Written problem: Recast the listing lines between the one holding "Click the search icon" and the one holding "Action: (x=532, y=203)", inclusive, as a Markdown table with the columns Row and Entry. Number each line in Row, put its text in Entry, and leave out any blank lines.

Excerpt from a dataset:
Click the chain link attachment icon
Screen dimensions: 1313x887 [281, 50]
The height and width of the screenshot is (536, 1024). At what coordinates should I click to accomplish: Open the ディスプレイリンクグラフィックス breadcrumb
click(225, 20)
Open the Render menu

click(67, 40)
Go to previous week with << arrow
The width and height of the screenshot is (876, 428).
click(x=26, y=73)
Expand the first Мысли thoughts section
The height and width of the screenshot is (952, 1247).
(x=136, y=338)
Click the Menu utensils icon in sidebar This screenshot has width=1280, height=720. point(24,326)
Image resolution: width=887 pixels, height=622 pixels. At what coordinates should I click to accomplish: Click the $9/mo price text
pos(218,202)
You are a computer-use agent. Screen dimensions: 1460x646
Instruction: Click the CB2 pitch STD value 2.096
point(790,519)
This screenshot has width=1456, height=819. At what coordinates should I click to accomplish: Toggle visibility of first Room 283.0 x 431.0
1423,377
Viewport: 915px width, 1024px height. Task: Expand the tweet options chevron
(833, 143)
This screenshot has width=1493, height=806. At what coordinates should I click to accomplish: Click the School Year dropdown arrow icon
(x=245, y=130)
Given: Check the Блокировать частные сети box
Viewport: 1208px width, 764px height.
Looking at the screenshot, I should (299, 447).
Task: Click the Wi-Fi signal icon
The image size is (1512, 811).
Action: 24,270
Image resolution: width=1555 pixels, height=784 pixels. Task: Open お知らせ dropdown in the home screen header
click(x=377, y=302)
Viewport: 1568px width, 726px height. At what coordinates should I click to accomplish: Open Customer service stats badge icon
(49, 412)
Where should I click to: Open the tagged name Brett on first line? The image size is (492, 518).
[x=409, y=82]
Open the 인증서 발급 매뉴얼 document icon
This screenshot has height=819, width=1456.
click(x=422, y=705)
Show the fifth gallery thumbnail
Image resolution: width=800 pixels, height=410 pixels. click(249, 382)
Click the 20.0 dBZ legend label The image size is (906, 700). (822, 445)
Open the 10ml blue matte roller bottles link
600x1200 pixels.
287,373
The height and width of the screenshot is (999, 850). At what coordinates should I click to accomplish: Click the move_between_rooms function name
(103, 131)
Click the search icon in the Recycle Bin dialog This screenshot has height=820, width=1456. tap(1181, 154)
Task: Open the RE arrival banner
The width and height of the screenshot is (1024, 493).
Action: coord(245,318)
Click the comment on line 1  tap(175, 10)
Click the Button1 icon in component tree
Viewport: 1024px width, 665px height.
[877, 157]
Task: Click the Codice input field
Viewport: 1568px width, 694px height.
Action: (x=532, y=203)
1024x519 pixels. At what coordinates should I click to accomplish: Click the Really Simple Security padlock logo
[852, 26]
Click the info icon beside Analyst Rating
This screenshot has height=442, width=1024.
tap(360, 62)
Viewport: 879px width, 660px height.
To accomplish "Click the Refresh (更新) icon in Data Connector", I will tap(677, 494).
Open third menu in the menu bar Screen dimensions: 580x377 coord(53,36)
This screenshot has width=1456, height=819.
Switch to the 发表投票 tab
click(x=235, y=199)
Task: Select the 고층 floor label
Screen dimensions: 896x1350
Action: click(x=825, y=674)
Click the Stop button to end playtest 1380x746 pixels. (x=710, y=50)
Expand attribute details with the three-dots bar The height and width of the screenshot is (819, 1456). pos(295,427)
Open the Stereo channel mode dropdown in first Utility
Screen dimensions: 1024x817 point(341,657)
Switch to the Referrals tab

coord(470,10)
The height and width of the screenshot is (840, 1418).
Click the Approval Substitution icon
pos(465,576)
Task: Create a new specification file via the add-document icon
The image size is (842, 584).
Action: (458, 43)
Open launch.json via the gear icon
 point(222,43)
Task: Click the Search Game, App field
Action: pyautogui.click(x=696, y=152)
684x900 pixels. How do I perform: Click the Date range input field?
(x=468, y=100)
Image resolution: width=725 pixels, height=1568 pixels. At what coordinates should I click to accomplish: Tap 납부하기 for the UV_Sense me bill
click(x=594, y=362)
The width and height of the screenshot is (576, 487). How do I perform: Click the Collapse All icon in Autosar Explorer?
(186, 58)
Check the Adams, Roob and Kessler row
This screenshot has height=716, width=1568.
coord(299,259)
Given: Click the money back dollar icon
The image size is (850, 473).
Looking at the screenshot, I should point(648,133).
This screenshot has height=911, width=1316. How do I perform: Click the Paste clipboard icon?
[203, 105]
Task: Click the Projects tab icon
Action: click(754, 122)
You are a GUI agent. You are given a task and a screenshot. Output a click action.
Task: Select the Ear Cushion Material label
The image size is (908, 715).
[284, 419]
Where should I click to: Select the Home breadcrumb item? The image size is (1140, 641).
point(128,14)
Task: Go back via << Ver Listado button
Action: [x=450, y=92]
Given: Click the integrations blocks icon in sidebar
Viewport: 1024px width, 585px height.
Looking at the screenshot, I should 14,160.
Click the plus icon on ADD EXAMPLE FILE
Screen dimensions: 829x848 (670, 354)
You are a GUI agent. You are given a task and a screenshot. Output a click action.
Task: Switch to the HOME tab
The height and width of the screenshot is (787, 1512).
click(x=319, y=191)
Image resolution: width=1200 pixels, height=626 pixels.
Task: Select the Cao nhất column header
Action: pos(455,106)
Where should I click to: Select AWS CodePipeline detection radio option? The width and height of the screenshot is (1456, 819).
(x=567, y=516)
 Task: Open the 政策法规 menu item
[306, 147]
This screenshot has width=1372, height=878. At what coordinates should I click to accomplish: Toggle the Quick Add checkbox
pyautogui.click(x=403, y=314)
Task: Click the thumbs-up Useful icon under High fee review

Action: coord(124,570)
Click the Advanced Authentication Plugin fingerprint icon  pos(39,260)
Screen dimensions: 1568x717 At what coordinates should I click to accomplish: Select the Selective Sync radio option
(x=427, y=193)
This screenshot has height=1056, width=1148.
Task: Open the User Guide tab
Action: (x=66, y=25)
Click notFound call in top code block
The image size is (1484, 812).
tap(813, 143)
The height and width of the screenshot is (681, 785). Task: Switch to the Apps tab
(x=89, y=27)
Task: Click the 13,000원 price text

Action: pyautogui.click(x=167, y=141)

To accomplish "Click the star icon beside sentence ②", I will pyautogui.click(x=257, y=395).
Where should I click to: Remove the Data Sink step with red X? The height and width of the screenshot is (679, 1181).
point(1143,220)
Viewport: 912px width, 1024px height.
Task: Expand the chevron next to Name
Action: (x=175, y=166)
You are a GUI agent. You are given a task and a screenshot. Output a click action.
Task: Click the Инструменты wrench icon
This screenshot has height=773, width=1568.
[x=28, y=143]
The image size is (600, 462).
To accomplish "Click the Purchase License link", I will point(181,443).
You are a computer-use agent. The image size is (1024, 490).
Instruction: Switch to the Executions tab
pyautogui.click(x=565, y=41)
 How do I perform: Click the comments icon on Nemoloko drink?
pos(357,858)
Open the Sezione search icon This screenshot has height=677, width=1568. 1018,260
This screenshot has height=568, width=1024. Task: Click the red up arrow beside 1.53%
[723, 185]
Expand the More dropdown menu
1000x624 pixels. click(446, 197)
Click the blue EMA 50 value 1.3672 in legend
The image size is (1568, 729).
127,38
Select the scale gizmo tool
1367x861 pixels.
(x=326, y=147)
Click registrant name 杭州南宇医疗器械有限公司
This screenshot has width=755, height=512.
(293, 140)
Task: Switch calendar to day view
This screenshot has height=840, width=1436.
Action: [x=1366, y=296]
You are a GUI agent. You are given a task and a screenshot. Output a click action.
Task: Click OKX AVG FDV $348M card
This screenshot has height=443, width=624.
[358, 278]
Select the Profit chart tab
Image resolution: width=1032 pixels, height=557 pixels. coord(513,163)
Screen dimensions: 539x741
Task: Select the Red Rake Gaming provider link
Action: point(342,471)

Written response:
| Row | Entry |
|---|---|
| 1 | Click the search icon in the Recycle Bin dialog This screenshot has height=820, width=1456. tap(1181, 154) |
| 2 | Task: Open the RE arrival banner |
| 3 | The width and height of the screenshot is (1024, 493). |
| 4 | Action: coord(245,318) |
| 5 | Click the comment on line 1  tap(175, 10) |
| 6 | Click the Button1 icon in component tree |
| 7 | Viewport: 1024px width, 665px height. |
| 8 | [877, 157] |
| 9 | Task: Click the Codice input field |
| 10 | Viewport: 1568px width, 694px height. |
| 11 | Action: (x=532, y=203) |